On his journey to become the king of Bow Valley, The Boss had to eat his competition…literally. The Boss received national attention in 2013 after he killed and ate a black bear along the Sundance Canyon trail.

You weren’t expecting that, were you? The year before, another black bear was found dead. The suspect was none other than The Boss. If that wasn’t terrifying enough, he also survived being hit by a train in 2010 near Vermillion Lakes.

If a train can’t stop The Boss, then what can?

Well, The Boss’ closest rival is bear No. 136, also known as Split Lip. As you can guess from the name, this grizzled bear is known for his messed up mouth.

a closeup shot of split lip with his disfigured mouth
The menacing Split Lip showing off his disfigured mouth | Western Wheel

Like The Boss, Split Lip is known for eating his kind. Back in May 2020, Split Lip ate a two-and-a-half-year-old cub. A few years earlier, he had eaten another bear.

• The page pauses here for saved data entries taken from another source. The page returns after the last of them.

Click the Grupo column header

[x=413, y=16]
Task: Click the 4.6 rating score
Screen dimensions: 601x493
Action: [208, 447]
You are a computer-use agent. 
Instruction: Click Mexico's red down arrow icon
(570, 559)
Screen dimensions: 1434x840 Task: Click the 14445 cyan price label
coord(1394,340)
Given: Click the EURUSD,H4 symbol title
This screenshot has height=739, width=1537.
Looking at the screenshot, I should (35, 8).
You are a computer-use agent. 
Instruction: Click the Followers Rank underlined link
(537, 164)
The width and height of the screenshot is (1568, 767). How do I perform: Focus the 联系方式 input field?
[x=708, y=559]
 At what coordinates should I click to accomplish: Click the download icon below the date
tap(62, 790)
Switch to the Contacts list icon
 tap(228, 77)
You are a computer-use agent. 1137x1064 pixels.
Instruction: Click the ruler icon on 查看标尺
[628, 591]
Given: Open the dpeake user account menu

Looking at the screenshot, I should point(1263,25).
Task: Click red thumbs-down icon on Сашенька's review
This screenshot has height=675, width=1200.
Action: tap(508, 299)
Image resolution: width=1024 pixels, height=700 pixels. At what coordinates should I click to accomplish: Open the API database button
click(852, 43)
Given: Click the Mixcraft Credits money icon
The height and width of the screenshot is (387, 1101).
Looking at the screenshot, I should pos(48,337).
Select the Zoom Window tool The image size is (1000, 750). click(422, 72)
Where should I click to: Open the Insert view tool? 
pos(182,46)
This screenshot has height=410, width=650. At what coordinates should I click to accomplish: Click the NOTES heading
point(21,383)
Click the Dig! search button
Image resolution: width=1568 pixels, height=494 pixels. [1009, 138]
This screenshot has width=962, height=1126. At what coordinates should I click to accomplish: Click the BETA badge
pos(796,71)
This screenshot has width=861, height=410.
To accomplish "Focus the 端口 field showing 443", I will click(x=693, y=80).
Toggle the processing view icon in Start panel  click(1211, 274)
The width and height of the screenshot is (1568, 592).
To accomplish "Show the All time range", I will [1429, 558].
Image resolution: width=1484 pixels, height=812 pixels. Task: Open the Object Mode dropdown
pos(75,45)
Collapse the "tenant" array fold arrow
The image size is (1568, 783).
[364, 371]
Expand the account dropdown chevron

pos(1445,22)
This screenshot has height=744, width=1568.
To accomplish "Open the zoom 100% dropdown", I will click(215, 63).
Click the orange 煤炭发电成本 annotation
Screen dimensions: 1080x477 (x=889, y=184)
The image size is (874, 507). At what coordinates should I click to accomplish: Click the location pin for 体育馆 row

While this is disturbing, it’s not uncommon for grizzly bears. Sometimes grizzlies will eat each other to reduce mating competition. In other cases, cannibalism can occur when a grizzly is hungry.

With the breeding season for bears right around the corner, tensions are high in Bow Valley. This is because The Boss and Split Lip have an intense mating rivalry. Vermillion Lakes Road was closed one year over concerns the pair might brawl.

For now, The Boss is focused on finding food. Every Spring, he travels up and down the nearby railroad tracks looking for the carcasses of animals hit by the train.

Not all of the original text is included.